Hallucination Prevention
- System prompt explicitly instructs the model to cite retrieved evidence
- Graceful handling when no relevant memory exists (disclose, don't fabricate)
- Confidence scoring on retrieved memories
- Regular testing with no-context queries to verify disclosure behavior
Deduplication
- Semantic similarity detection for incoming facts
- LLM-based contradiction detection for ambiguous cases
- Automatic supersession of contradicted facts
- Periodic consolidation of redundant entries
Monitoring
- Track hallucination rate on a sample of conversations
- Monitor retrieval latency (p50, p95, p99)
- Alert on sudden increases in memory store size
- Log contradiction detection decisions for audit
Cost Management
- Embedding cache for frequently accessed memories
- Batch processing for fact extraction during low-traffic periods
- Token budget limits for contradiction detection calls
- Storage size monitoring and archival policies
Conclusion
LLM hallucinations about past conversations are not mysterious. They have clear structural causes: limited context windows, no retrieval mechanism, and no cross-session state. Each cause has a corresponding fix.
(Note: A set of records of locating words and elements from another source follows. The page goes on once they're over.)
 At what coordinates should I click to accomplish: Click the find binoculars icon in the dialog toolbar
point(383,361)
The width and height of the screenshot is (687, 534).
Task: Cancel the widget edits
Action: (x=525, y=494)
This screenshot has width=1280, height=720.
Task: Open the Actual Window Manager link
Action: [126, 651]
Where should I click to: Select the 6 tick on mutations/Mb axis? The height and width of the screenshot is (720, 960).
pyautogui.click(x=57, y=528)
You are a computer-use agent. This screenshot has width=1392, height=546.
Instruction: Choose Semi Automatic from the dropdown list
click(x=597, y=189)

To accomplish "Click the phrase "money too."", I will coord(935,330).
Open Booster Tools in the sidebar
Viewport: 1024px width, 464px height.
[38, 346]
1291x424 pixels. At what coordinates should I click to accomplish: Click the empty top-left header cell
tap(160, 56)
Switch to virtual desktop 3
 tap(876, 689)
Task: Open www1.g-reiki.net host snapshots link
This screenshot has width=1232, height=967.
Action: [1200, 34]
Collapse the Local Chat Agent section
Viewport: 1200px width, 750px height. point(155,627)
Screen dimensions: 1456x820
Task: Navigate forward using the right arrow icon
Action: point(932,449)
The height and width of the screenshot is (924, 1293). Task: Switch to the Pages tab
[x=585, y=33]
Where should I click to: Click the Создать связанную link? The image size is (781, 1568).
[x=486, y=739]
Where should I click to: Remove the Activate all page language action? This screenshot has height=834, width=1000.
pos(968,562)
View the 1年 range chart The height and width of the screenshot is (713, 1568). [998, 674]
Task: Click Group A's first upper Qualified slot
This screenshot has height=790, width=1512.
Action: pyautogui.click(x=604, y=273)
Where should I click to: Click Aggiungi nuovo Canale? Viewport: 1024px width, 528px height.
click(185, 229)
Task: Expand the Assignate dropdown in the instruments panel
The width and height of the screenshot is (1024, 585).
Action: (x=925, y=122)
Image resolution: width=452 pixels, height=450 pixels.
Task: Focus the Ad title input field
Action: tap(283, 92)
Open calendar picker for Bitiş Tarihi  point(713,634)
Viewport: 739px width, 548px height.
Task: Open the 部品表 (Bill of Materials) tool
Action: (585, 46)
Retrieval-augmented memory eliminates fabricated facts by giving the model grounded evidence to cite. Timestamped fact storage solves wrong timelines by tracking when facts change and always returning current versions. Deduplication and contradiction detection clean up redundant and conflicting entries that confuse retrieval.
None of these fixes are complex in isolation. The challenge is implementing all three together and testing them thoroughly. A system that retrieves memories but does not track timelines will hallucinate about when things happened. A system that tracks timelines but does not deduplicate will confuse the model with contradictory evidence.
Start with retrieval-augmented memory if you have nothing today. It provides the biggest improvement for the least effort. Add timestamped fact storage when your users have evolving preferences or information. Add contradiction detection when you need to serve multiple users reliably.
The OpenAI Cookbook has additional patterns for managing conversational memory at scale. For deeper research on hallucination measurement, the HaluEval benchmark and FActScore paper provide frameworks for evaluating factual accuracy in language models.
Memory hallucinations are solvable. The techniques in this post give you the foundation. Test them with your data, measure the results, and iterate.